# PROVIDED PASSAGE
In [3]:
import os
from pathlib import Path
from dotenv import load_dotenv

cwd = Path.cwd()
# Load dotenv into sys PATH
dotenv_file = cwd / "../../example/.env"
assert dotenv_file.is_file()
load_dotenv(dotenv_file)

True

In [5]:
import pandas as pd
csv_file = r"../../example/gbif_example\0026013-240906103802322\0026013-240906103802322.csv"
coff_dl_df = pd.read_csv(csv_file, sep='\t')

In [6]:
df = coff_dl_df.loc[coff_dl_df["taxonRank"] == "SPECIES"]
df = df.loc[:, ["verbatimScientificName", "decimalLongitude", "decimalLatitude", "year"]]
df = df.reset_index().drop(columns="index")
df["specimen_id"] = df.apply(lambda row: f"{row['verbatimScientificName']}_{row.name}", axis=1)

# GIVEN ENTRIES
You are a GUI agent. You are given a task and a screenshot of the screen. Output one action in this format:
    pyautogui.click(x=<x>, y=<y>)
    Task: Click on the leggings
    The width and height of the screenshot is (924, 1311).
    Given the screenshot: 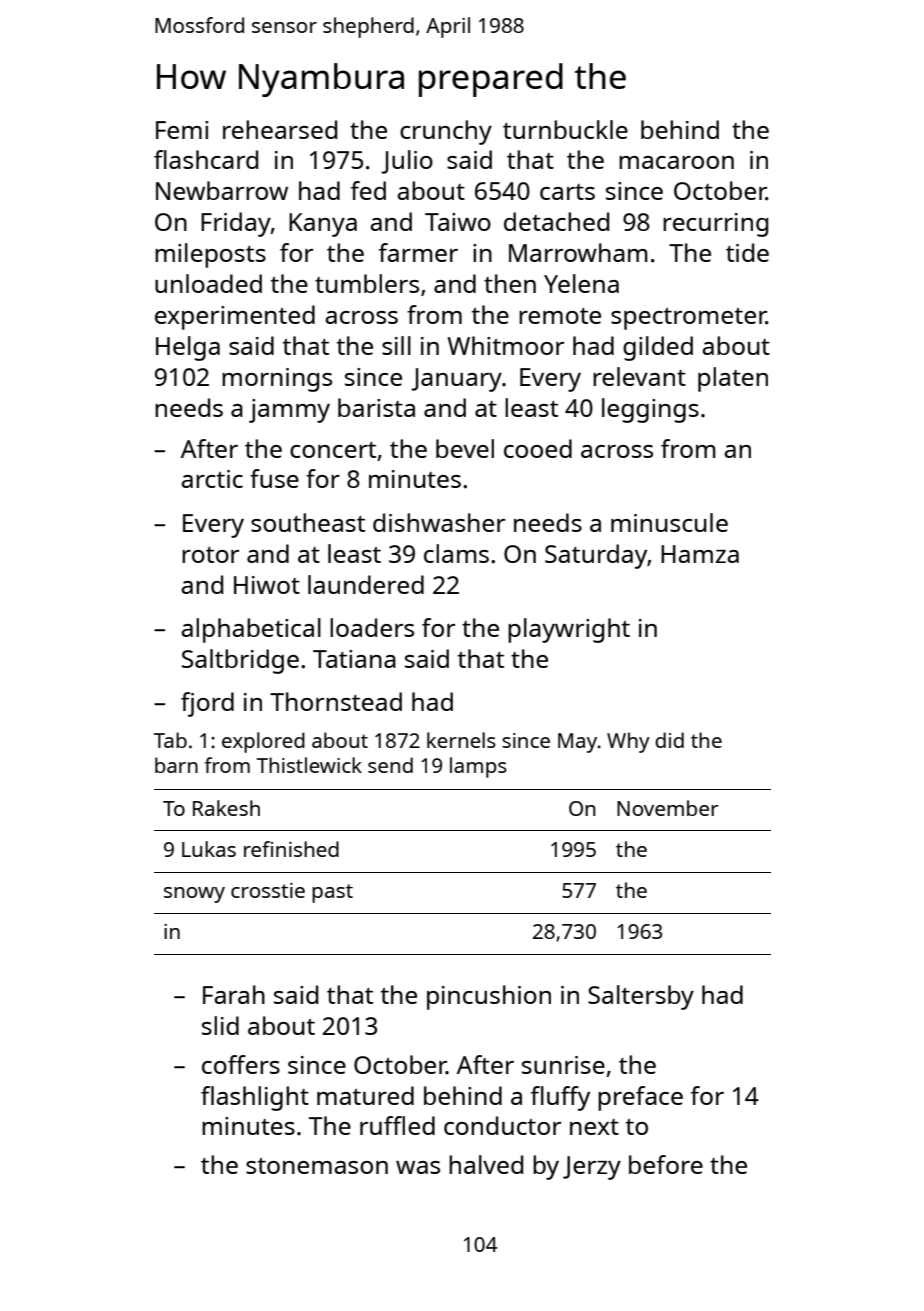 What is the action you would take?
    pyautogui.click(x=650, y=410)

* * *

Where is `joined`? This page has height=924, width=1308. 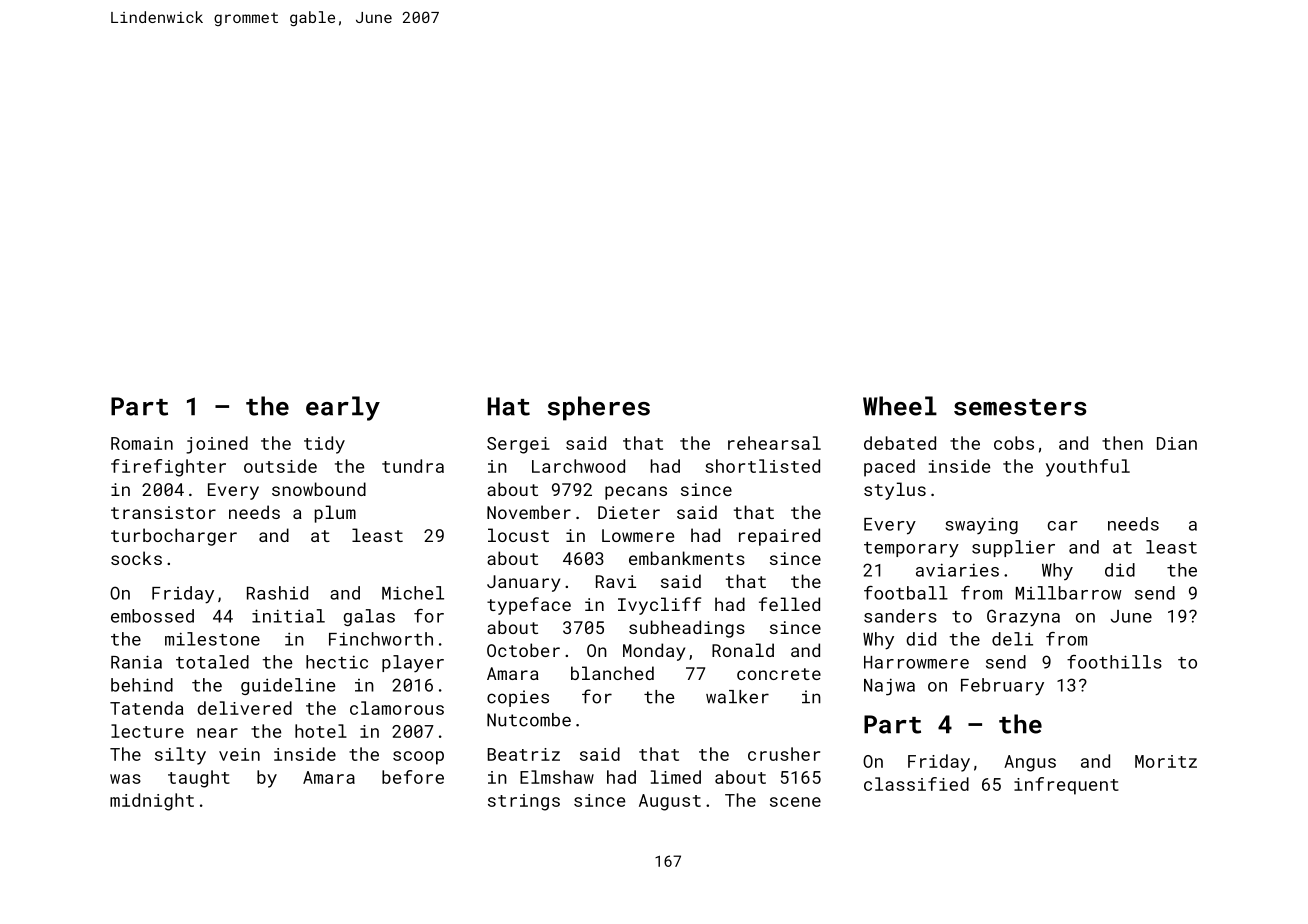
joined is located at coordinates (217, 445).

# EXERCISE BRIEF
Reproduce the notebook code from above in full, character for character.

# TASK SOLUTION
In [3]:
import os
from pathlib import Path
from dotenv import load_dotenv

cwd = Path.cwd()
# Load dotenv into sys PATH
dotenv_file = cwd / "../../example/.env"
assert dotenv_file.is_file()
load_dotenv(dotenv_file)

True

In [5]:
import pandas as pd
csv_file = r"../../example/gbif_example\0026013-240906103802322\0026013-240906103802322.csv"
coff_dl_df = pd.read_csv(csv_file, sep='\t')

In [6]:
df = coff_dl_df.loc[coff_dl_df["taxonRank"] == "SPECIES"]
df = df.loc[:, ["verbatimScientificName", "decimalLongitude", "decimalLatitude", "year"]]
df = df.reset_index().drop(columns="index")
df["specimen_id"] = df.apply(lambda row: f"{row['verbatimScientificName']}_{row.name}", axis=1)